Exercise set:
A - In the .22 ammo thread, which ammunition does blowgunner62 say shoots the tightest groups at 50 yards in a 10/22?
B - Reproduce everything in the .22 ammo thread from "That is why" down to "(Dec 20, 2007)".

Text passage:
# Which ammo shoots best in your .22?



## blowgunner62 (Nov 23, 2008)

*Which ammo shoots best in your .22?*​
Federal Champion copper plated (hollow point)16.67%Winchester X-Pert 22 (hollow point)16.67%Federal Champion (solid point)16.67%Remington 22 Subsonic (solid point)213.33%Winchester Super X (hollow point)16.67%Remington 22 Thunderbolt (solid point)00.00%CCI .22 Mini Mag. LR (solid point)426.67%CCI .22 Mini Mag. LR (hollow point)320.00%CCI .22 Stinger LR (hollow point)213.33%


----------



## blowgunner62 (Nov 23, 2008)

My 10/22 shoots the tightest groups at 50 yds. with Remington Subsonic, but I'm interested to find out everyone else's opinion.


----------



## diggity (Jan 26, 2007)

Keep in mind that not all guns like the same amunition. For example have seen the Lupau rounds fire great out of Remi's but not out of Rugers. I have seen bulk ammo like Remi golds shoot consistantly up to seventy five yards.

When I shoot my 10/22 stock model with no adjustments, I like the Remington yellow jackets. I was finding that I can shoot and score a 66% hit ratio on bottle caps at 100 yards.

Remember, some guns like certain rounds others don't, its simply a question of what the barrel likes.

I would like to add that is one of the things I love about my Mach II guns. Shooting this round is like having a laser with no rainbow trojectery up to one hundred yards. Setting up a bird feeder to bring in the greys at 100 yards aways has become something that I enjoy doing now come every September. At five bucks for fifty rounds its cost half as much as Mach rounds for the .22 and delievers enough pop to score a kill.

I would strongly recomend to anyone out there, lots of people talk but few of them know, this round is just killer in the field not in wallet.


----------



## blowgunner62 (Nov 23, 2008)

That is why the question was "Which ammo shoots best in YOUR .22"
Just wanting to see what poeple prefer for their particular gun.


----------



## deerblazer93 (Dec 20, 2007)

cci mini mags , or cci stingers out of a marlin bolt action 22.lr model 25n :sniper:


----------



## Cleankill47 (Jan 19, 2006)

Record excerpts:

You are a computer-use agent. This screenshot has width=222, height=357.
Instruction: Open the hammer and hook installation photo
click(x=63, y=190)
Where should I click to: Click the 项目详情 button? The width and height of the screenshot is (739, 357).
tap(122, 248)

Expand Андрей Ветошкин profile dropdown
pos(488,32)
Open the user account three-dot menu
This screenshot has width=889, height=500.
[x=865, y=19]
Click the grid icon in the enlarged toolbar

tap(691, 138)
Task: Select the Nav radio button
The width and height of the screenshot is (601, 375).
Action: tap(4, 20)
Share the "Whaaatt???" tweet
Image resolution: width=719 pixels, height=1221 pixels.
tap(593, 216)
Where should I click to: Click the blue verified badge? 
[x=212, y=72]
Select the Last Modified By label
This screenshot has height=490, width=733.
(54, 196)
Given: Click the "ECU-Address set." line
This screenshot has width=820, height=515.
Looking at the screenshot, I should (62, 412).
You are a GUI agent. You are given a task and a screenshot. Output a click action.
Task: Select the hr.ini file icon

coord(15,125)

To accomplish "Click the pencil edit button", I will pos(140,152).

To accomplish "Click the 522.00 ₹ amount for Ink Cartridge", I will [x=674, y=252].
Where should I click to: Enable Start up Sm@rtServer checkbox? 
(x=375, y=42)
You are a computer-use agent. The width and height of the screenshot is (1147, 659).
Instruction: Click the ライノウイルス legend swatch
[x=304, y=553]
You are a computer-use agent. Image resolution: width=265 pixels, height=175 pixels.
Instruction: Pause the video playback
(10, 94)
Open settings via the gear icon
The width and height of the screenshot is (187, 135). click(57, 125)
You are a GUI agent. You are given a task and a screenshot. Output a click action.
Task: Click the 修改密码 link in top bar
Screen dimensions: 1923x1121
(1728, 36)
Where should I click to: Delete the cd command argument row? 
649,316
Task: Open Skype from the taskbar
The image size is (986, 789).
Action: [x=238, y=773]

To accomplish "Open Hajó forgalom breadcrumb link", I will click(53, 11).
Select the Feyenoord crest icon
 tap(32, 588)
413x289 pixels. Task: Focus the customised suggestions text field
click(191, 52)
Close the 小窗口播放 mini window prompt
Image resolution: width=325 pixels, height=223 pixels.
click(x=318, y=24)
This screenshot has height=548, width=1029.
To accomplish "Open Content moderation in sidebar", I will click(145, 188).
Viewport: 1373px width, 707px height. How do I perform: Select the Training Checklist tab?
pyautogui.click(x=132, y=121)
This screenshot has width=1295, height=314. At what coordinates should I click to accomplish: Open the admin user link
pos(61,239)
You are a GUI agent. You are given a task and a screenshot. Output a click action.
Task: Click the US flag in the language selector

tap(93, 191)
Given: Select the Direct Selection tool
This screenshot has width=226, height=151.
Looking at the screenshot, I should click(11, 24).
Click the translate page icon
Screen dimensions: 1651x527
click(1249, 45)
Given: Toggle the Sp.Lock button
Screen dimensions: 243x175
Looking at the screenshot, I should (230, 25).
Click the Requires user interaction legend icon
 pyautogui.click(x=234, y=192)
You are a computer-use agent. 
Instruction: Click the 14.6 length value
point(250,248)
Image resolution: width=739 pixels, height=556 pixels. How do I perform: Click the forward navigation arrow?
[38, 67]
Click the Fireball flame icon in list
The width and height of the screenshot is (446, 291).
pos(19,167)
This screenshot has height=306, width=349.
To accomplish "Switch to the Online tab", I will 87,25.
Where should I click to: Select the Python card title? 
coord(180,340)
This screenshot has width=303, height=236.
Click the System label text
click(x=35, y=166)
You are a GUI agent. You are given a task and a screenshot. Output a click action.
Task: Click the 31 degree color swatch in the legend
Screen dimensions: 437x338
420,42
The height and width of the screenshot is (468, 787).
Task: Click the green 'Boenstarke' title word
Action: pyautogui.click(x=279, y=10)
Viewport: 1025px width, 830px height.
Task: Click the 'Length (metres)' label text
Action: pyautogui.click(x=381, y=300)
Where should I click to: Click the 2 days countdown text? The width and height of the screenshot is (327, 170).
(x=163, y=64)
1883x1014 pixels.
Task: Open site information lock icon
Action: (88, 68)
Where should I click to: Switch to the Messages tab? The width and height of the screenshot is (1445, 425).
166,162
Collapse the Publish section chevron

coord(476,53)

Complete answers:
A - Remington Subsonic

B -
That is why the question was "Which ammo shoots best in YOUR .22"
Just wanting to see what poeple prefer for their particular gun.


----------



## deerblazer93 (Dec 20, 2007)